A Richmond man’s request to have his conviction for battery against two police officers overturned was denied Monday by a panel of the Indiana Court of Appeals, which found that the officers had lawfully entered the man’s home because they suspected him of being armed and dangerous.
Lance Brown owned a home in Richmond and kept a large stock of valuable material stored in his house and in a freestanding garage. Brown’s home was frequently the target of attempted break-ins, and he had repelled several such attempts in the past, including one on Dec. 23, 2014, the day in question in Lance E. Brown v. State of Indiana, 89A01-1601-CR-128.
On that day, Brown got into an argument with two of his neighbors, Savannah Moore and Matt Smith. Brown told Smith to come across the alley separating the homes because he wanted to “blow (his) brains out,” prompting Moore to call the police.
Richmond Police Department officers David Spradling and Jonathan Huth responded and knocked on Brown’s door without identifying themselves as police. When Brown opened the door, the officers could not see his right hand. Brown told them that he had laid his gun on the counter and did not have it in his right hand, but when Spradling asked him to put his hands up, he refused.
The officers were eventually able to get into the home, and when Huth tried to reach out and handcuff Brown, he struck Huth in the face and also pushed Spradling into the wall. Huth grabbed both of them and pulled all three toward the ground, where the officers were eventually able to subdue and handcuff Brown.
When the Wayne Superior Court convicted Brown after a bench trial in November 2015, it noted that the officers had entered Brown’s home unlawfully but that Brown had also entered into combat with them and had not resisted with reasonable force, thus precluding him from protection under the defenses of self-defense and defense of his dwelling. Brown was subsequently convicted on a battery charge, prompting his appeal.
In a Monday response to Brown’s appeal, the Indiana Court of Appeals said it disagreed with the trial court’s assessment that the officers entered the home unlawfully.
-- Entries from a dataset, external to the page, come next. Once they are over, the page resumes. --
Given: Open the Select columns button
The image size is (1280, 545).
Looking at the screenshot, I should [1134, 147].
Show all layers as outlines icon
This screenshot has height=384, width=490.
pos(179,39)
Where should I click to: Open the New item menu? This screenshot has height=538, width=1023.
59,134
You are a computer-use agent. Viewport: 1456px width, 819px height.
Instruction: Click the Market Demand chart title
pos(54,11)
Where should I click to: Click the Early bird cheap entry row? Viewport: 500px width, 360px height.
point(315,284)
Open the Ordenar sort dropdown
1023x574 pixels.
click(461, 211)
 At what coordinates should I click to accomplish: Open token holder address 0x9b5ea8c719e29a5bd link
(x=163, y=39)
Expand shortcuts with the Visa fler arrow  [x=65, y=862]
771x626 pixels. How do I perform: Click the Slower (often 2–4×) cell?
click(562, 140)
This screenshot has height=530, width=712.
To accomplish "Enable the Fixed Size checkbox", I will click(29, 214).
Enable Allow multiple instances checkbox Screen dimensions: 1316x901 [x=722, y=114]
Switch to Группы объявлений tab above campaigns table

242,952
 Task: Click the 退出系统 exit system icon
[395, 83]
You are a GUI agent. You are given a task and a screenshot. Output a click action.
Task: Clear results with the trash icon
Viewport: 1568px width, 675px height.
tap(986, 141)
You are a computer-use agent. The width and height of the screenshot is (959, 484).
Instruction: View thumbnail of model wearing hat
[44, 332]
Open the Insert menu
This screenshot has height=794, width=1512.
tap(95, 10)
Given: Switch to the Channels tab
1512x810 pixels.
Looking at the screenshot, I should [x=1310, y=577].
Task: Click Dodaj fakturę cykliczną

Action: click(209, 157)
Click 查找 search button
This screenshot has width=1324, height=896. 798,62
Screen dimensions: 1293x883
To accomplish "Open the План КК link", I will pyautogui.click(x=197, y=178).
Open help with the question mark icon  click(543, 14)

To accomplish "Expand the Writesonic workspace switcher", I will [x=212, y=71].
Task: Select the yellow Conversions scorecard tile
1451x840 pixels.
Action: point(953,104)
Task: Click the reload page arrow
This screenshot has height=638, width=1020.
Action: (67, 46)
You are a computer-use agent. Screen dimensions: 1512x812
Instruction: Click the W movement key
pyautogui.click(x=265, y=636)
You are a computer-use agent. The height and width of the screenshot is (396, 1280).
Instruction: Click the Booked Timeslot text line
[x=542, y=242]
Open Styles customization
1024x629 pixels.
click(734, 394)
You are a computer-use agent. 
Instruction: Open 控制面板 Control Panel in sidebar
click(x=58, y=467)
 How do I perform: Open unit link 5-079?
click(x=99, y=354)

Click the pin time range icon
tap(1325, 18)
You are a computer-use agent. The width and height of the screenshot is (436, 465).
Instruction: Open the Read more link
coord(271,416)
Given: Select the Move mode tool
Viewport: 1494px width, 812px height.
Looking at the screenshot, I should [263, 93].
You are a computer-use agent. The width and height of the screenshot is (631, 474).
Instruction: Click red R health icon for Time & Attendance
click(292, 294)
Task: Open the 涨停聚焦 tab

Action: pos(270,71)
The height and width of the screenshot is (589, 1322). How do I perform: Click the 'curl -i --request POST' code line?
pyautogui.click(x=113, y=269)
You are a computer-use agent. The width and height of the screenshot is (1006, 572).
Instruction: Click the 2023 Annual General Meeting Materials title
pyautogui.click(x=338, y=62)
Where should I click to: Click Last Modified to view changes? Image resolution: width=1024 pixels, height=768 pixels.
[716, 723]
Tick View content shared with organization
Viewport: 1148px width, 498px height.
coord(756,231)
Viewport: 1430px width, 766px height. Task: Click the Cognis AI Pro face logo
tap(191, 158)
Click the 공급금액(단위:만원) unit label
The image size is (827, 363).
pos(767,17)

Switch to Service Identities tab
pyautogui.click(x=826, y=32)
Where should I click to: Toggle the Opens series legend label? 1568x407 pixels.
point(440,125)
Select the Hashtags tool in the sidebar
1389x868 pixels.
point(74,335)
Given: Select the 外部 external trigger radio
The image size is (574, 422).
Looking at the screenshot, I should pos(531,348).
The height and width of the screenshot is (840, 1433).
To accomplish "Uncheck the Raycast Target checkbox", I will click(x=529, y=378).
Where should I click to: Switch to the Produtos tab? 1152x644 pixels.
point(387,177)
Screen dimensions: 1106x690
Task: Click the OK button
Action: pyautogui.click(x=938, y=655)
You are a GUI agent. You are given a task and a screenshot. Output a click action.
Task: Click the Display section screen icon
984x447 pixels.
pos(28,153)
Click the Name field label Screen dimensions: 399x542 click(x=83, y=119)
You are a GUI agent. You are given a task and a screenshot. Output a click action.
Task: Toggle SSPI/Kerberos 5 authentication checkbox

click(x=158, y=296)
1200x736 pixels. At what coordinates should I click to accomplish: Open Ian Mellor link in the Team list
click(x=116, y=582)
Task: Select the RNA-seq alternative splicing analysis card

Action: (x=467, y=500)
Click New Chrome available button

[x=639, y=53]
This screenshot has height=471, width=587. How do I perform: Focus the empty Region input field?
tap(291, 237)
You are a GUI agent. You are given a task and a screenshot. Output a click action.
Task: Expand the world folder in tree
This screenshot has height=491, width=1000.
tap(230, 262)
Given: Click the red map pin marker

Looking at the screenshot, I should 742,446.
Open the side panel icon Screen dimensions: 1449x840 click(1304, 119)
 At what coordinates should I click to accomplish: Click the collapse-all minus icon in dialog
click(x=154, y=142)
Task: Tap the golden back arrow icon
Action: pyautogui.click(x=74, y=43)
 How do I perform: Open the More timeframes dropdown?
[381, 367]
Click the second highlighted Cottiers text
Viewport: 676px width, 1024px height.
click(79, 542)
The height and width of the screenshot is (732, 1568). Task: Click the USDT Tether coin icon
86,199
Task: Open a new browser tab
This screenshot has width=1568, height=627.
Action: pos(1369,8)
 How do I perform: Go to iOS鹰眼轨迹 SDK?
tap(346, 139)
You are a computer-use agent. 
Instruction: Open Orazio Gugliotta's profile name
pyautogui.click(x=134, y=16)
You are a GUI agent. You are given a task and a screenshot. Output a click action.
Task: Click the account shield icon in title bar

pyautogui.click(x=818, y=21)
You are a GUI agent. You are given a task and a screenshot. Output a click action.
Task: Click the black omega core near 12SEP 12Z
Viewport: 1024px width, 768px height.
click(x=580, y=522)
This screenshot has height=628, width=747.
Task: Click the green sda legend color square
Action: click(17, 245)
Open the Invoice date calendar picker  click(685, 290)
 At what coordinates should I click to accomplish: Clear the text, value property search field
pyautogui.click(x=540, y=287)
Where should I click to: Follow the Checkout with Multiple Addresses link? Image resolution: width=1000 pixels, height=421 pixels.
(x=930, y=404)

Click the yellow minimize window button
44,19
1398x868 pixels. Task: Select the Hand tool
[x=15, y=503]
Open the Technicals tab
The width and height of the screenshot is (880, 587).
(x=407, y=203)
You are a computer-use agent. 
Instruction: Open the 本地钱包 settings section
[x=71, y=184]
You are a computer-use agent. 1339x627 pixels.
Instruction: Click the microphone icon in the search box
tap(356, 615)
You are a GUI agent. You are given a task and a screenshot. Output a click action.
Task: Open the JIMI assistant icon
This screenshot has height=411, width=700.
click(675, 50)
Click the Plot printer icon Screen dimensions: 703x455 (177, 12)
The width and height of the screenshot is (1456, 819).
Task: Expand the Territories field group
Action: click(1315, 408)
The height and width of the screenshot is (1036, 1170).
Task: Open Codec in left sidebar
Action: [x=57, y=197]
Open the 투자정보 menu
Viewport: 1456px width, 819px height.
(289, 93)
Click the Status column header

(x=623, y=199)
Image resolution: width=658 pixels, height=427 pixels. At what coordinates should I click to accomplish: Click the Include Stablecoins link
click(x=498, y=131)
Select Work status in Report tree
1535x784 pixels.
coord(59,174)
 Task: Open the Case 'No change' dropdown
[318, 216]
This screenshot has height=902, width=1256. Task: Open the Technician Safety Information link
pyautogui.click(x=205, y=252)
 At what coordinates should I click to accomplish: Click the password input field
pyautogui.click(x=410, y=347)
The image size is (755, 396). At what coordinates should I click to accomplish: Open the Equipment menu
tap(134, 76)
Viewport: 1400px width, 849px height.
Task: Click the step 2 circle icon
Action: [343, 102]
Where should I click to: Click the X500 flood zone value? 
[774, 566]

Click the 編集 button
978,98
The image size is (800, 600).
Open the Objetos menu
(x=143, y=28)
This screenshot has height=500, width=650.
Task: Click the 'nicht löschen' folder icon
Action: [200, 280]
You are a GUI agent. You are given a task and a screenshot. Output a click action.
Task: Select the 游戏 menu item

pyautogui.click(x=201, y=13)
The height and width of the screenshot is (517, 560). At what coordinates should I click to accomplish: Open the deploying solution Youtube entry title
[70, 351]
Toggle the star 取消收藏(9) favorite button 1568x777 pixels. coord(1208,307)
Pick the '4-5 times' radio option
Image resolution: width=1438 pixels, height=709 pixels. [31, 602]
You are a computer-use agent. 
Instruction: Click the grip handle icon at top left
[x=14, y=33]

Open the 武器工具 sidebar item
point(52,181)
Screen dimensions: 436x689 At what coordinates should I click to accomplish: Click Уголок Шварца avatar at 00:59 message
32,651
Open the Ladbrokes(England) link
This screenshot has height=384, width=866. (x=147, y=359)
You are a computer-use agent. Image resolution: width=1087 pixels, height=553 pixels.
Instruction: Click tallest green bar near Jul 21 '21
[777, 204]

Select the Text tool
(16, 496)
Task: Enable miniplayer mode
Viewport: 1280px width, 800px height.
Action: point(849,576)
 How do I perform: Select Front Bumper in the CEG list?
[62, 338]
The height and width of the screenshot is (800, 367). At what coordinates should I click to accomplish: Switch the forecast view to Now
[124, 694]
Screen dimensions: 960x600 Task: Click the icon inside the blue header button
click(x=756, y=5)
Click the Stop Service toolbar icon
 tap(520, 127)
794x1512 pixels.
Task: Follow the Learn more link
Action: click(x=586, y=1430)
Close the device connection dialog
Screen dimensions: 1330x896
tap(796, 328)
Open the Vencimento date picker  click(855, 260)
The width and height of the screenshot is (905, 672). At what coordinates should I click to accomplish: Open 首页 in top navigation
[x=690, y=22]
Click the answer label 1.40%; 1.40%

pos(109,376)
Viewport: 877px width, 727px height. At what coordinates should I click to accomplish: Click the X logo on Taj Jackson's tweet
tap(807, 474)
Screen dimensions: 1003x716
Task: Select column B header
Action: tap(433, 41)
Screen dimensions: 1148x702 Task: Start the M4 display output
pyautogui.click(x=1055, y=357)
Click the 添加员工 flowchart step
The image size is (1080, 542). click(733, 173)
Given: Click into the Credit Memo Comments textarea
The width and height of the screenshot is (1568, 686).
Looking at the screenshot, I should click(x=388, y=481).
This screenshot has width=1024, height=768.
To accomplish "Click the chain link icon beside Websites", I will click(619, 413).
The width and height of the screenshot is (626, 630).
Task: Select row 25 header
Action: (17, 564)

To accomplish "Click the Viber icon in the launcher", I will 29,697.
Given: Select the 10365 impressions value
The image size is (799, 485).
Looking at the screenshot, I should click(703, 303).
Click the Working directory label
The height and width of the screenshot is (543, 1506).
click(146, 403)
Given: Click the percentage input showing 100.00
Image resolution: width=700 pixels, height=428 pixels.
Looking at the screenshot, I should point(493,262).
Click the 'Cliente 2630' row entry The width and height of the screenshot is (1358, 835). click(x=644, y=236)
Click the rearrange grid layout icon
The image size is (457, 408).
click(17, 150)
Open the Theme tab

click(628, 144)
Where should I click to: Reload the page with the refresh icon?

Judge Paul Mathias wrote for that panel, “the officers’ limited intrusion into Brown’s privacy was justified by the immediate, urgent need to protect themselves and members of the public from a man whom the officers reasonably believed to be armed and dangerous.”
Specifically, Mathias wrote that it would be “entirely unreasonable” to require the officers to turn their backs on Brown because they believed he was armed and noncompliant and because he had made serious threats to his neighbors. Further, the court noted that requiring Spradling and Huth to turn their backs on Brown would not have promoted a feeling of safety in the community.
Thus, under the totality of the circumstances, the Court of Appeals held that Spradling and Huth acted lawfully and there was notneed to reach the question of whether Brown acted with reasonable force in self-defense.